La famiglia di Straccia non crede ad un gesto estremo e si affida all’ex comandante dei Ris, Luciano Garofalo

Roberto Straccia

L’ipotesi della Procura di Pescara è che Roberto si sia suicidato. La famiglia Straccia non ci crede e nomina un pool difensivo che indica come si stia preparando alla battaglia legale.

L’avvocato scelto è Emilia Velletri, già difensore di Sabrina Misseri. Il medico legale è Enrico Risso, consulente per lo stesso caso e per il dna consulente di parte è il biologo Luciano Garofalo, generale in congedo dai carabinieri ed ex comandante dei Ris di Parma.

Per chiarire il mistero della morte dello studente marchigiano, 24 anni, scomparso sul lungomare di Pescara il 14 dicembre e ritrovato cadavere 24 giorni dopo sugli scogli di Bari Palese, è determinante l’autopsia. La data dell’esame necroscopico al momento non si conosce, sarà effettuato quasi certamente in settimana all’Istituto di Medicina Legale di Bari, stamane il Pm Baldo Pisani dovrebbe conferire l’incarico all’anatomo-patologo Giancarlo Divella.

La prima cosa da accertare è l’identità del cadavere, per l’esito dell’accertamento sul dna bisognerà attendere comunque qualche altro giorno, forse una settimana. Il cadavere, spiega un investigatore di Bari, non era in avanzato stato di decomposizione perché in qualche modo conservato dal freddo dell’acqua ma il volume è aumentato di tre volte rispetto a quello che una volta era il corpo di Roberto. Lo stato è compatibile con una lunga permanenza in mare.

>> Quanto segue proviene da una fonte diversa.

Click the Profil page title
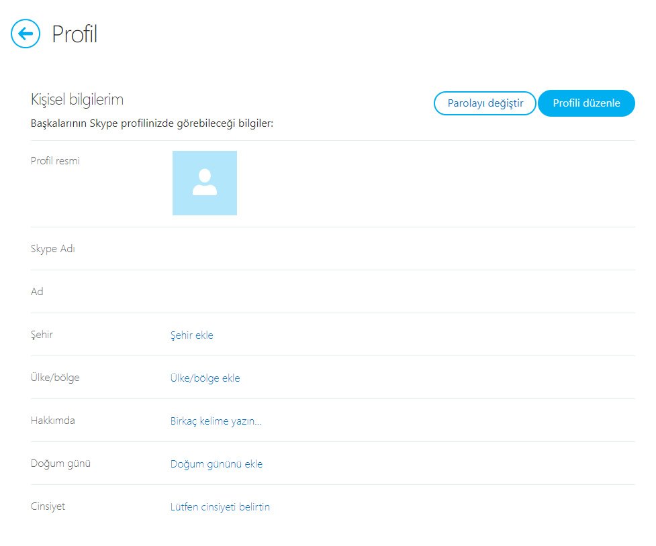The height and width of the screenshot is (546, 656). click(x=75, y=34)
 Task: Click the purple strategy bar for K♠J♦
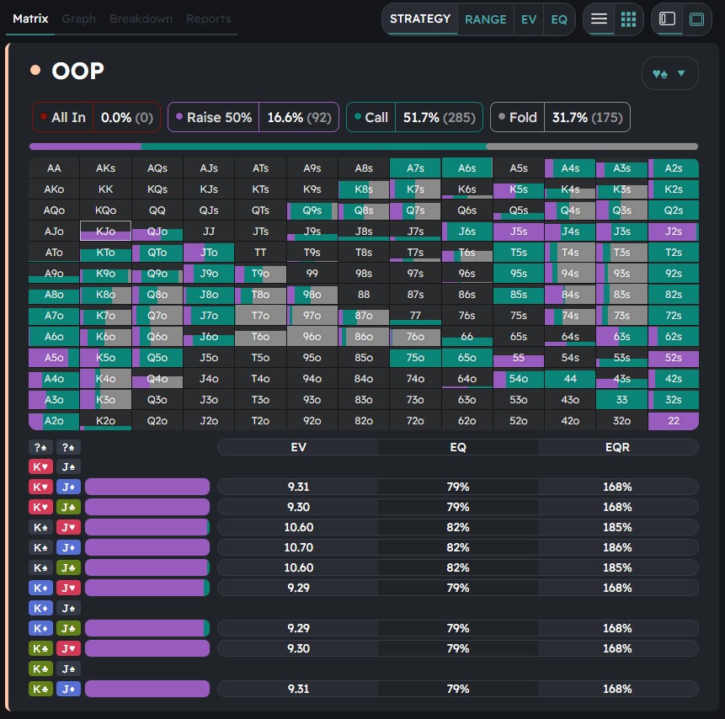click(x=147, y=547)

Se sul cadavere verrà confermata l’assenza, già riscontrata dal medico legale, di ferite da taglio, da armi da fuoco o da corpo contundente, prenderà forza l’ipotesi del suicidio che per gli inquirenti pescaresi è diventata la prima ipotesi. Per vari motivi. Primo: c’è nella storia di Straccia un precedente gesto di autolesionismo, nel 2004 ingerì una bevanda mescolata al ddt, un episodio significativo se si pensa che all’epoca aveva solo 17 anni. Certo, se si dimostrerà che è stato un suicidio, gli amici e i parenti si chiedono e si chiederanno per sempre come Roberto, con il cuore rotto e disperato, possa aver fatto i gesti di ogni giorno, indossare pantaloncini e k-way, infilare chiavi e iPod in tasca, e un berretto in testa, sapendo che di lì a poco si sarebbe consegnato alla morte.

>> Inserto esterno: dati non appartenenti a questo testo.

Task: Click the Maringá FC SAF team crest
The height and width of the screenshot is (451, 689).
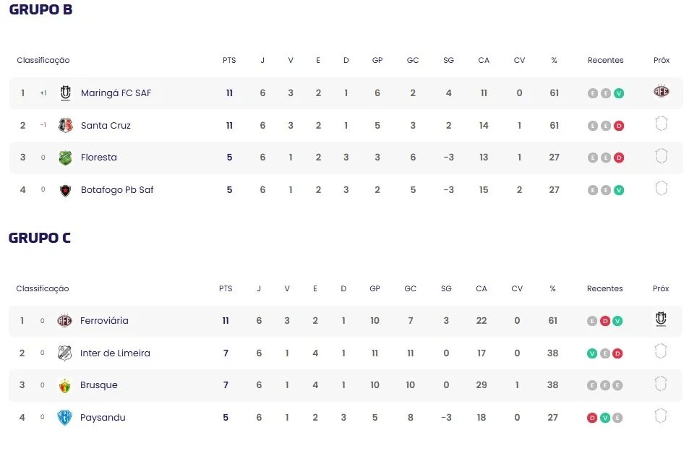Action: point(66,93)
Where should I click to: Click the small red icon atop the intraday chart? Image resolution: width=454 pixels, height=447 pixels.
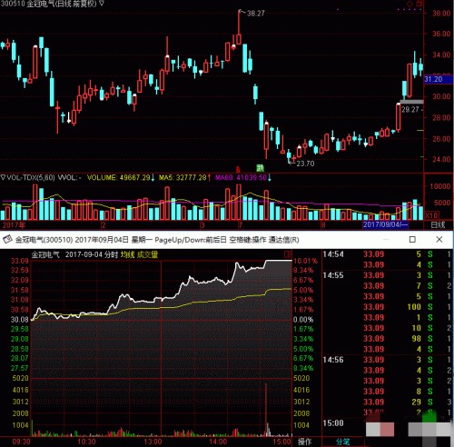(288, 254)
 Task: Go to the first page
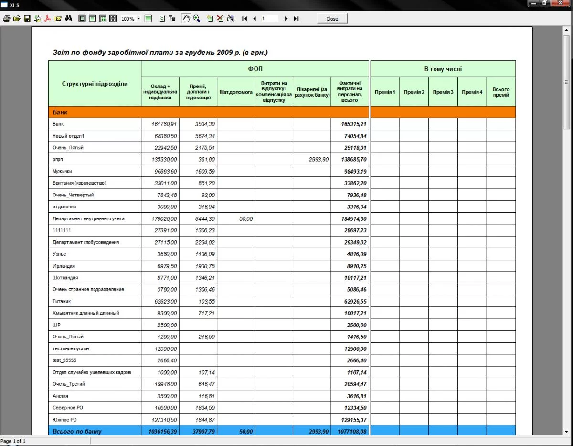(x=244, y=19)
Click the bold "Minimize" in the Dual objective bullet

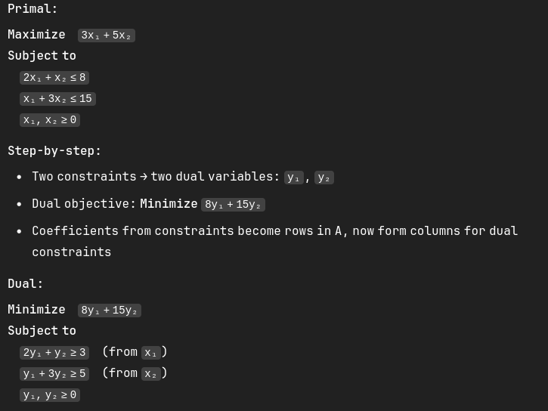tap(169, 204)
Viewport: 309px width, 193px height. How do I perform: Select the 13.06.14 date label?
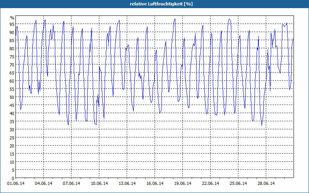coord(127,184)
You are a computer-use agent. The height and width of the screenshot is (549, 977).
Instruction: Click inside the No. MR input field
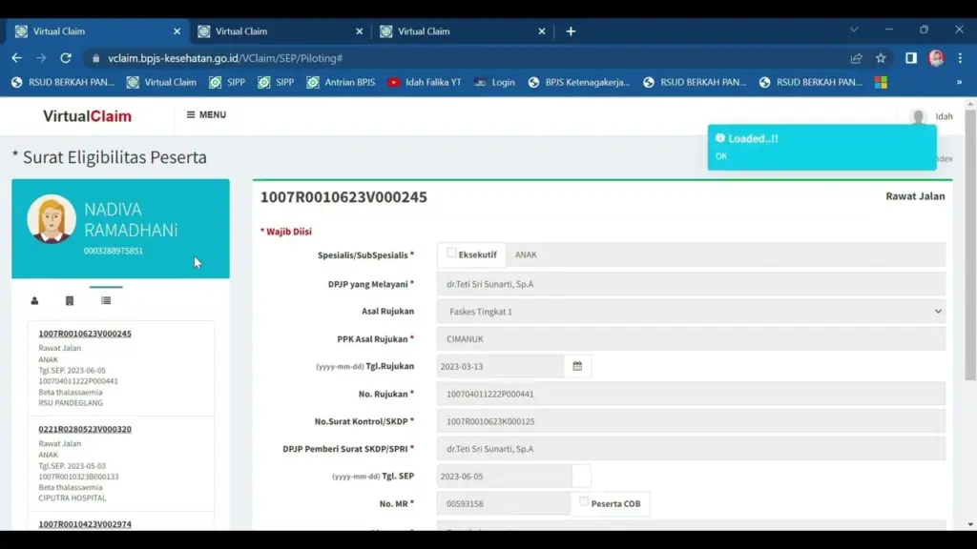click(501, 502)
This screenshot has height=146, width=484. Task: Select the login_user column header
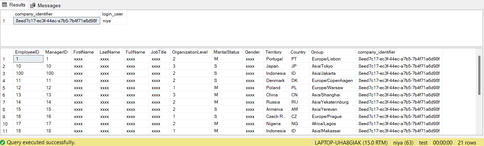tap(112, 14)

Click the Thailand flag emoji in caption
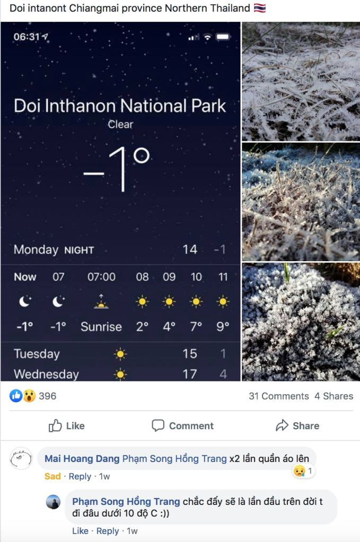[x=260, y=8]
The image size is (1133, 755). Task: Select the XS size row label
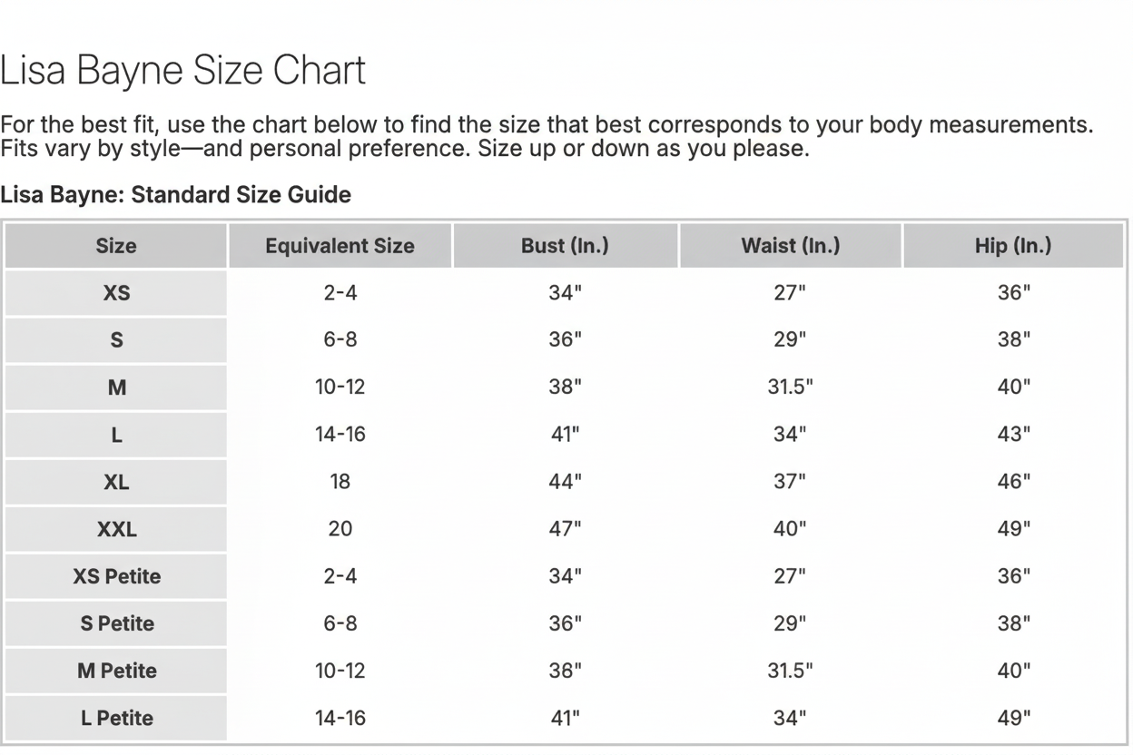[x=116, y=293]
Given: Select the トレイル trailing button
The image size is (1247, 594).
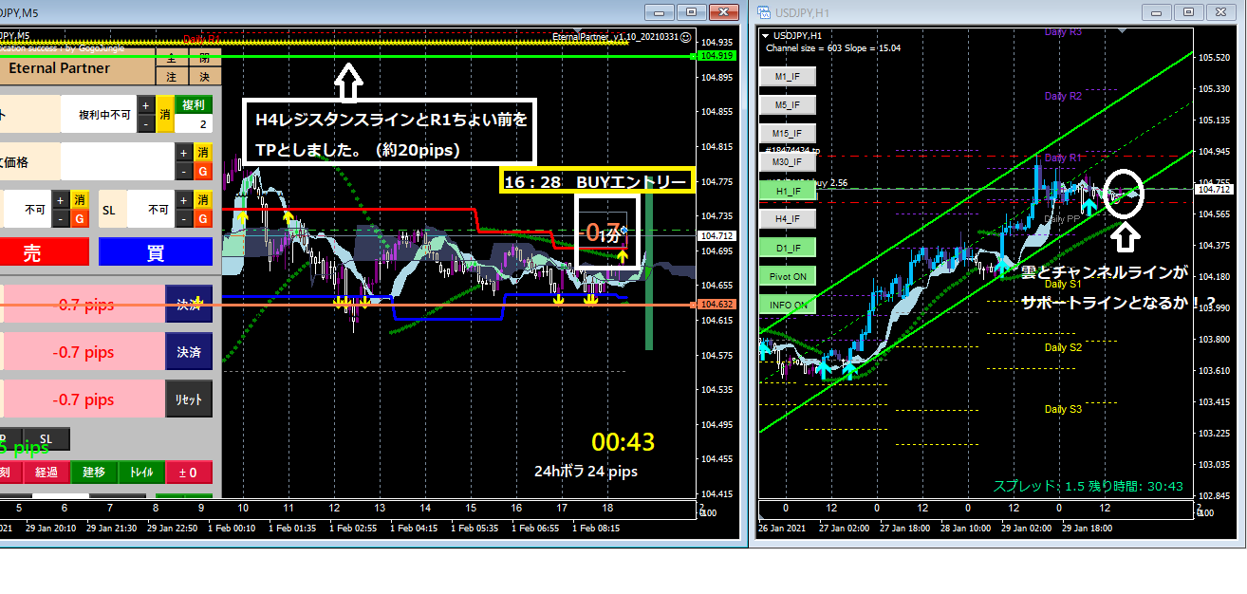Looking at the screenshot, I should (141, 473).
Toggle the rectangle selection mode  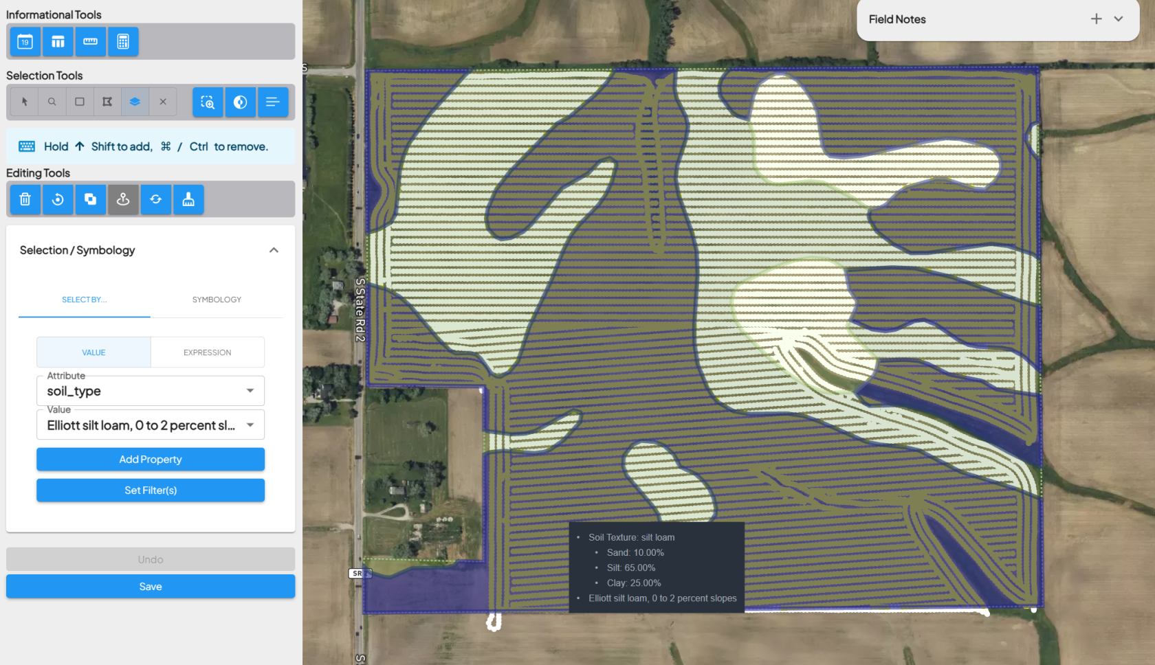(80, 102)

Secondo: c’è la mancanza assoluta – dice un inquirente – di elementi che facciano pensare a un omicidio, per esempio non c’è un movente. Roberto era mite, affettuoso, benvoluto come dimostra la straordinaria mobilitazione degli amici dopo la sua scomparsa. La sua era una vita tranquilla, non assumeva droghe, non abusava di alcol, non frequentava giri pericolosi come hanno accertato le indagini dei carabinieri, coordinati dal capitano Eugenio Stangarone. Non era legato ufficialmente a una ragazza e quindi non si può pensare che sia stato ucciso per gelosia, o rabbia o dolore per un amore non corrisposto o tradito. La prima analisi sui computer e sui telefoni conferma l’immagine di un bravo ragazzo, simile per interessi e contatti ai suoi coetanei.

Viene considerata estremamente improbabile l’idea che possa essere stato spinto in acqua da un folle: era giovane, forte, avrebbe reagito e una colluttazione sarebbe stata notata da qualcuno, tanto più che il pomeriggio in cui Roberto è scomparso faceva caldo e c’era gente in giro. Resta la possibilità che la caduta, nel fiume, o dal molo, sia stata accidentale, magari la conseguenza di un malore improvviso, che nessun esame autoptico però potrà chiarire.

Le inchieste sulla morte di Straccia sono due: quella della Procura di Pescara, per sequestro di persona e quella della Procura di Bari, per istigazione al suicidio. Per il momento procedono parallele. Dopo l’autopsia e altri esami eventualmente necessari, l’inchiesta con ogni probabilità tornerà a Pescara.